1964 Farmingdale, New York
Jay Gitlin
Born in 1949
Farmingdale, New York
Interviewed on February 7, 2023
by Olivia Cevasco
So first of all, I grew up when there were movies on TV, but everybody still went to the theater. I was raised in North Massapequa, which was in suburban Long Island, but since I went to school in Farmingdale, I gravitated to the Farmingdale village. So usually if I went to the theater, and I didn’t go that often though I went sometimes, I’d go to Farmingdale—and it was an old theater. God, I don’t know when it was built, but probably in the 20s, and it was old, you know, very vertical. And I think it cost less money on Saturday mornings—it was a kid’s matinee. So by the time I was in junior high school, it was like a “hangout age,” and you were old enough to go to the theater by yourself. I remember not only buying popcorn, I remember people throwing popcorn, you know, just to be rowdy. I wouldn’t do stuff like that. But people did it.

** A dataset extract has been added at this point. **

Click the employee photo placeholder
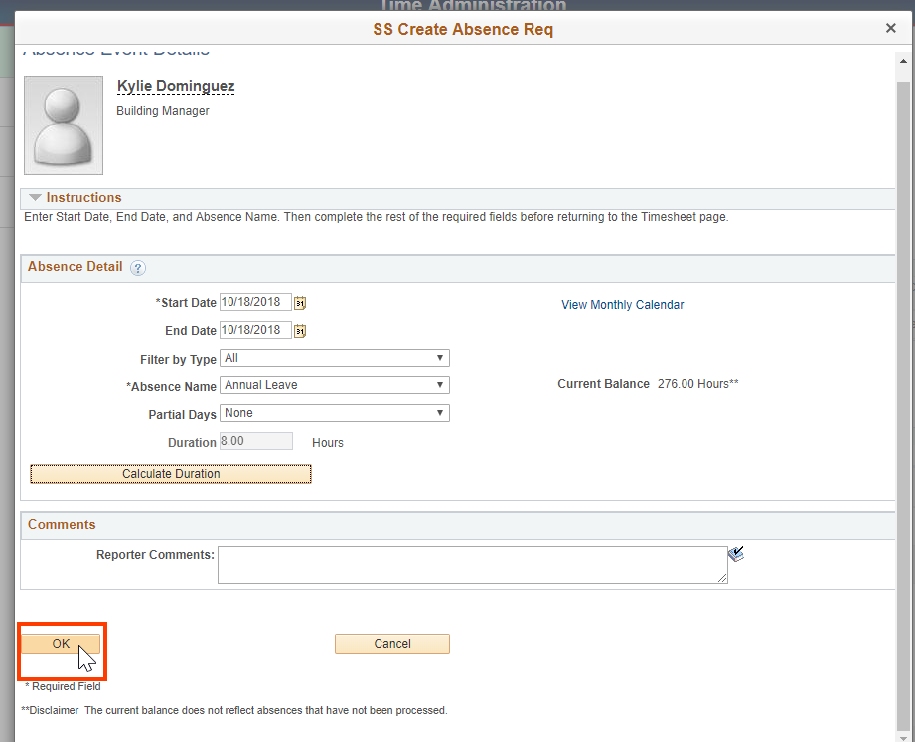This screenshot has height=742, width=915. 62,124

Farmingdale Theater. Cinema Treasures.
I joined the American Federation of Musicians at the age of 12, so my story is going to be a little different from the others. I joined at 12, and I became a young professional very quickly and began playing in the backup band for Neil Sedaka. Alright, so I was already a little bit on the inside of the entertainment world. Live entertainment, as a musician, was always more interesting to me than movies.

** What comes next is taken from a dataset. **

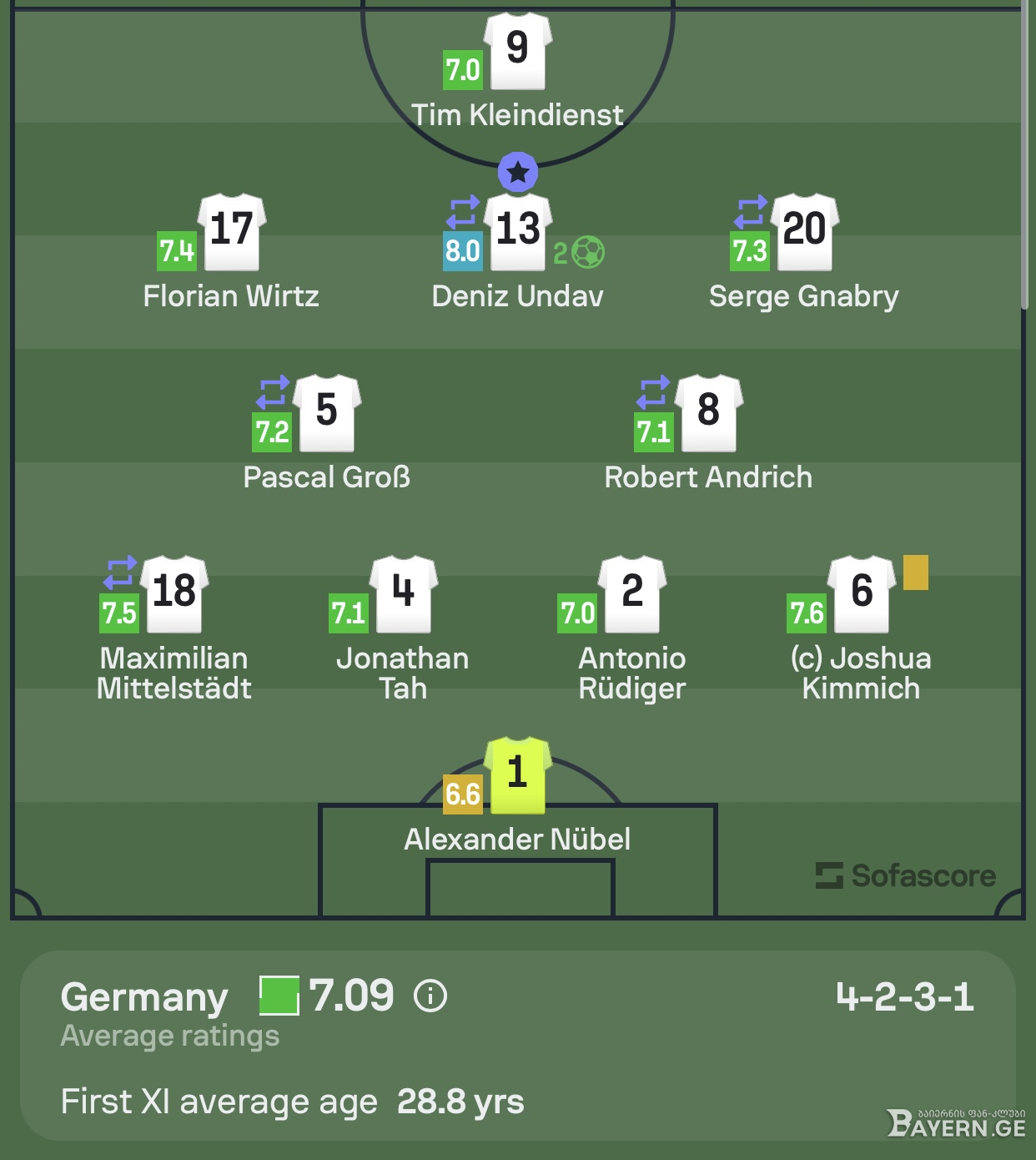Click the 4-2-3-1 formation label

905,996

Now, if we’re talking about what movies I remember, my mother loved the movies. And although she worked for a while in department stores, oftentimes she’d be home, and there was something called the movie matinee, and it was always an old classic movie from the 30s and 40s. My mother’s favorite movie was Night and Day, which was the original Cole Porter story that came out in 1946. She wanted me to be the Cole Porter played by Cary Grant. She wanted me to go to Yale. I was the Cary Grant son and my younger brother—who’s 12 years younger—he was Clark Gable. So alright, that’s what she thought. Okay, so I knew that the expectation was that I should be a little bit like Cary Grant.

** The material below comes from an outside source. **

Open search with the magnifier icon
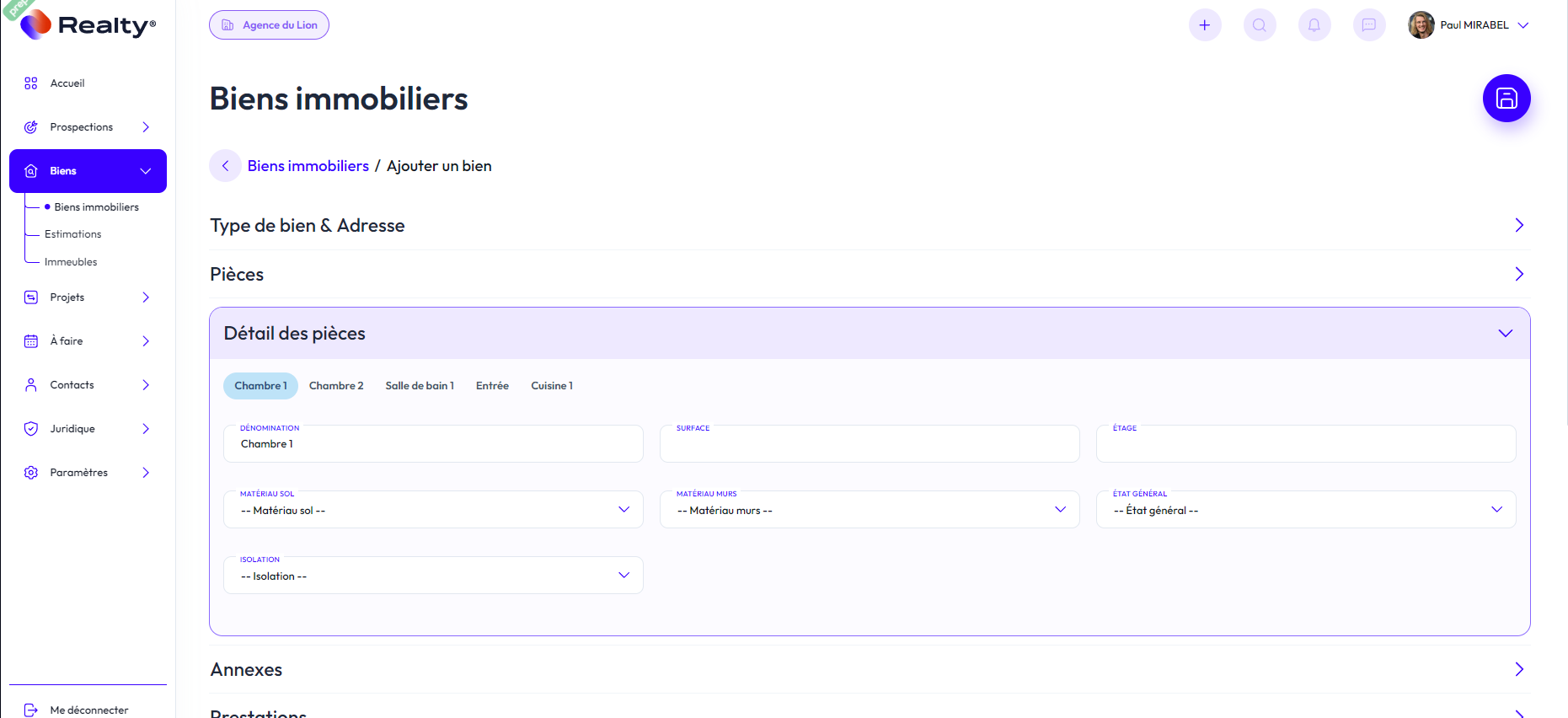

That said, I liked The Philadelphia Story, 1940, Cary Grant, Katharine Hepburn and Jimmy Stewart. I love that movie. I could watch it another hundred times. And I’ll go back and tell you why I loved it…
Cary Grant is the old boyfriend, and he’s come because Katharine Hepburn is about to get married to Jimmy Stewart. When he shows up, you just know that he’s ultimately going to win her back because he’s smooth. And Jimmy Stewart is a nice guy, but he doesn’t quite get her, you know, so it’s a great movie. I liked all of Grant’s movies because they’re witty, they’re clever. They’re chic and they’re snappy. They’re elegant, dressy and conversational. His movies are all about articulating a posh, sophisticated atmosphere. And it’s like, yeah, sure, why wouldn’t I want to be like Cary Grant? You know? He’s the one who gets the girls, and he’s charming and witty. But what I’m saying here is: he was debonair. You know, he was suave. He was fast. He was glib. I like all that.
When I came to Yale as a history major [editorial note: Professor Gitlin received his BA, MM, and PhD degrees at Yale], we’d watch movies, mostly from French filmmakers, you know, Godard, Renoir, Truffaut, and we went to screenings for dates, too. The Yale Film Society and the Yale Law School Film Society had a lot of screenings—I went to all of the classic films, and we’d look for lines to use at mixers.
Much later, I was teaching a class called “Social Life and Popular Music in America,” which was a big lecture class [editorial note: Professor Gitlin is currently a Senior Lecturer in Yale’s History Department and an Associate Director of the Howard R. Lamar Center for the Study of Frontiers & Borders]. I brought my students down to the Stamford Palace Theatre, and it was billed as an evening with Cary Grant. And so I brought my class and they asked him questions. At first, they showed a montage of his movies for about 45 minutes. And then he stood there and answered questions. So I got to meet Cary Grant. And one of the questions—which I’m sure came from one of my students—was like, “What was it like to kiss Mae West?” Because one of his famous lines in—I think it may have been his first movie appearance—was with Mae West, where she said, you know, “Want to come up and see me sometime?” That was semi-scandalous, you know—it was during The Hays Code. The line was like, ‘Come on up to my room.’ Look up the exact line because it was a great line [editorial note: I did look up the line, Professor. It’s “Come up and see me sometime” from the 1933 film “She Done Him Wrong”]. So one of my students asked him “what was it like, you know, kissing Mae West on screen?” He said, “I could not tell you. It’s like I was just worried and I had a drink in my hand. There was a boom mic right over my head. I have to stand on my mark.” And when you do theater stuff, you understand how this works.
Okay, so circling back to The Philadelphia Story and Cary Grant, I want to tell you that if the movies gave me anything, they gave me this image: I wanted to be like Cary Grant. I wanted to be a smooth talker. I wanted to tell good stories, tell the occasional joke. And I feel like, whatever pathway I’ve followed, I think I’ve kind of done a little bit of that.